The fever of Lord Guilford was not an intermittent at all, but a “burning acute fever without any notable remissions and no intermissions,” a case of the epidemic typhus of that and the succeeding year, elsewhere described. The treatment was first in the hands of Dr Masters, pupil and successor of Dr Willis, whose cardinal doctrine of fevers was that they were a natural fermentation of the blood. He ordered phlebotomy. Next Dr Short, of another school, was sent for: “So to work with his cortex to take it off: and it was so done; but his lordship continued to have his headache and want of sleep. He gave him quieting potions, as they called them, which were opiates to make him sleep; but he ranted and renounced them as his greatest tormentors, saying ‘that they thought all was well if he did not kick off the clothes and his servant had his natural rest; but all that while he had axes and hammers and fireworks in his head, which he could not bear.’ All these were very bad signs; but yet he seemed to mend considerably; and no wonder, his fever being taken off by the cortex. And it is now found that, without there be an intermission of the fever, the cortex doth but ingraft the venom to shoot out again more perniciously.” The Lord Keeper’s illness dragged on, and at length the physicians “found he had a lent fever which was growing up out of the dregs which the cortex had left; and if it were not taken off, they knew he would soon perish. So they plied him with new doses of the same under the name of cordial powders, whereof the quantity he took is scarce credible; but they would not touch his fever any more than so much powder of port. And still he grew worse and worse. At length the doctors threw up[576].”

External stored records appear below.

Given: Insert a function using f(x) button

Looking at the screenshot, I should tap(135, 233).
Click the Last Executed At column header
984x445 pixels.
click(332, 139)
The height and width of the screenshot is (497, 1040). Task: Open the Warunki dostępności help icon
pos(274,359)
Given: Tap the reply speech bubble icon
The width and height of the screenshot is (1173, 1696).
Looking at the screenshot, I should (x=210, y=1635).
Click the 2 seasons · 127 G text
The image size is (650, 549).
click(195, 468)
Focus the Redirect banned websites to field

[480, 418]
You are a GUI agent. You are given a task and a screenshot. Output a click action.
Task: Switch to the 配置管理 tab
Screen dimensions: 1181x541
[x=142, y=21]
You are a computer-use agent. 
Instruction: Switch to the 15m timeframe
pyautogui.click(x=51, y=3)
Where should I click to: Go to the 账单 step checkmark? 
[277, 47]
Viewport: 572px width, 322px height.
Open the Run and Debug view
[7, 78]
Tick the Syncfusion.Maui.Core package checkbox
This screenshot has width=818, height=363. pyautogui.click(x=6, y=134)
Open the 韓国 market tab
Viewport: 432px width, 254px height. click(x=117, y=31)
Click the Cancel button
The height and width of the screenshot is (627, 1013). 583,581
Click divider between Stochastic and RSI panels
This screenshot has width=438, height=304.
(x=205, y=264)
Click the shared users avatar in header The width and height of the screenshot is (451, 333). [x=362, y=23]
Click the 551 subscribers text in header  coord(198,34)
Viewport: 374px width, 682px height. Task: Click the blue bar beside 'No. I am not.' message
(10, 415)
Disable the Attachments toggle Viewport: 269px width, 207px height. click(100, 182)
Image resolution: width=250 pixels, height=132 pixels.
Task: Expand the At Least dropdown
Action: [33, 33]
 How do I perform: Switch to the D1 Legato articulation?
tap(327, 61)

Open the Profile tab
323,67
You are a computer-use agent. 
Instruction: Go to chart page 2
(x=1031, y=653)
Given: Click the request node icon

Sydenham having indicated in his edition of 1666 that bark was dangerous when given immediately before a paroxysm, but that it was sometimes useful in the decline of the fever, and that its benefits were greatest in those desultory agues which appeared at, or continued into, a season when agues had become less epidemical, he proceeded in his third edition of 1675 to enlarge these indications for giving bark in ague. He begins, as Talbor had begun in his essay of 1672, and as the empiric Streater had in his advertisement of 1641, by calling quartans the opprobrium medicorum, and he then lays down precisely how bark was to be given in those obstinate fevers, as well as in tertians of the aged or feeble: namely, after the fever had exhausted itself suo Marte, in the intervals between two paroxysms, an ounce of bark (in two ounces of syrup of roses) to be taken in the course of the two free days, a fourth part at a time morning and evening. The dosage may have been borrowed from Talbor, as Sir George Baker alleges[577]; it matters little for anyone’s fame. Sydenham, however, in a letter of October, 1677, thus claimed to have been independent of Talbor so far as concerned the directions for giving bark which he inserted in his edition of 1675:

“I have had but few trials, but I am sure that an ounce of bark, given between the two fits, cures; which the physicians in London not being pleased to take notice of in my book, or not believing me, have given an opportunity to a fellow that was but an apothecary’s man, to go away with all the practice on agues, by which he has gotten an estate in two months, and brought great reproach on the faculty[578].”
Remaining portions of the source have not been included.